During an afternoon lull, the rolling ocean seemed to be breathing. Someone pulled in the inedible and seriously ugly sea robin and threw it back. O’Hara compared the fish to an alien-obsessed true believer on a podcast, telling the other fish when he gets to the bottom, “They captured me! Took me on their vehicle!”
There was commotion up the rail, shouts and curses as Jake and a mate tried to get Tony away from a huge tile fish flopping on deck. Tony was wild-eyed, yelling, scrambling in a crouch after the fish with his billy. They calmed him down, convincing him the fish was dead. “All right, Tony,” Jake said, giving his gasping friend a hit from the bottle. Tony clutched his bloody club, nodding. The mate said, “Once more and I’m gonna use the hose on him.”
The sun, banded like Jupiter, set quickly, leaving yellow stripes glittering in the blue waves. Dinner was not a success. O’Hara had been in charge of provisions and thought he’d done a good job, but all he’d brought was peanut butter and onion pitas. We all slept deeply, as the captain headed for a new fishery 60 miles off Nantucket, where the sun rose the way it had set, with purple stripes across the middle, powering up out of the sea.

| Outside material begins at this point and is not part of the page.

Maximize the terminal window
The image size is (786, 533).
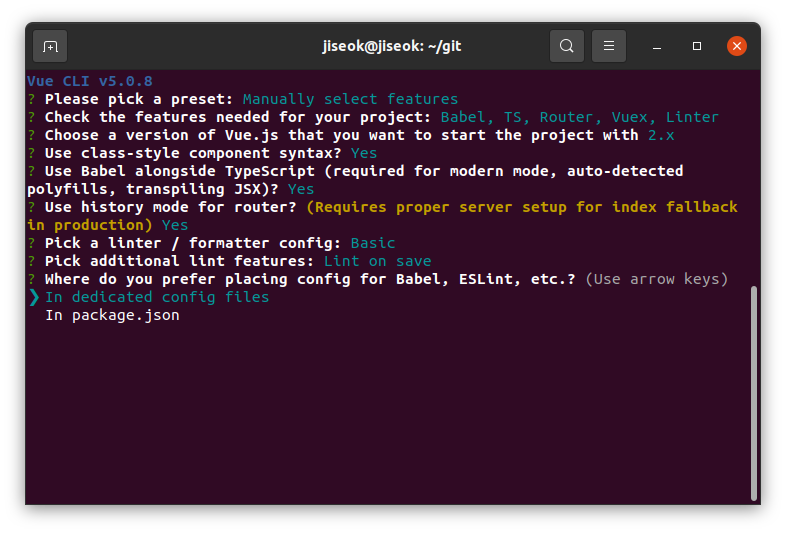(x=697, y=46)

We fished all morning and caught cod on every drop, many of them wanting to pull us in with them. Shouts all morning up and down the boat. Catching two and three cod on the same line. The mates were gaffing fish non-stop. The guy from Hong King rushed around collecting heads. Tony was a windmill.

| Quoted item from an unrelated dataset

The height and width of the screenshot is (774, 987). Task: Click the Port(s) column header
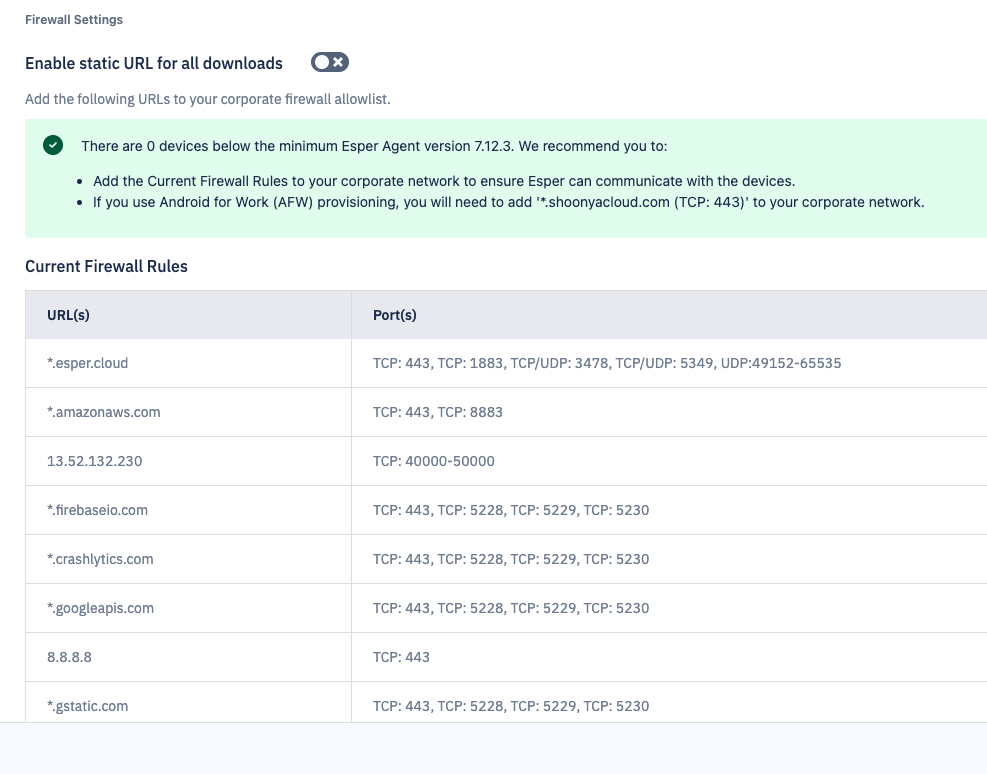point(394,315)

Delaney stopped fishing for awhile. It was then, near noon, that I brought him, and the fishing, to a stop. He was standing behind me while I fought two cod. I swung the fish up over the rail as Delaney said, “Man, you hooked me.”
One of the 9-inch “whale cod” hooks was buried deep in his forearm. He was calm, but his eyes showed pain as the mate cut the jig and tackle off and worked on the hook. But it was too strong and in too deep.
Jake got a pair of rusty cutters from under an old bait box. Booze was poured over the crusted slime and rust of the cutters as Jake and Tony staggered up to Delaney. “No,” the mate, the voice of sanity, said. “We’ll take him home and get him to a hospital.”
Home was a 10-hour sail away. A crowd grew around Delaney, who stoically sat inside, bearing it. After the adrenaline rush wore off he was shivering, so O’Hara got a cushion and Delaney lay down on the deck, a blanket over him. The mate said to me, “First hour is crucial. If he doesn’t go into shock he’ll be all right. If he does, we’ll get a medevac helicopter.”
It was like a really bad toothache in his arm, he said. Since he was tough, we became tough. Guys would ask, “How’s your buddy?”
“Him? No sweat.”
Then the stories came. One guy took a hook in the back. Yeah, I know a guy took a hook in the eye. So? How about my buddy, took one here, he grabbed his crotch. Guy died on this boat once. We boxed him in ice and kept fishing.
An ambulance with a police escort was waiting at Montauk. At Southampton Hospital they shot Delaney’s arm full of lanacane and since the hook was so strong, had to call in the maintenance man and borrow his pullman line pliers to cut and push it through. Later, Delaney had a perfectly rendered whale cod hook tattooed over the scar. He lives for the moment when someone asks about it.
“Well,” he says, “there’s a story behind that.”
This column appeared in a slightly different form in 2013.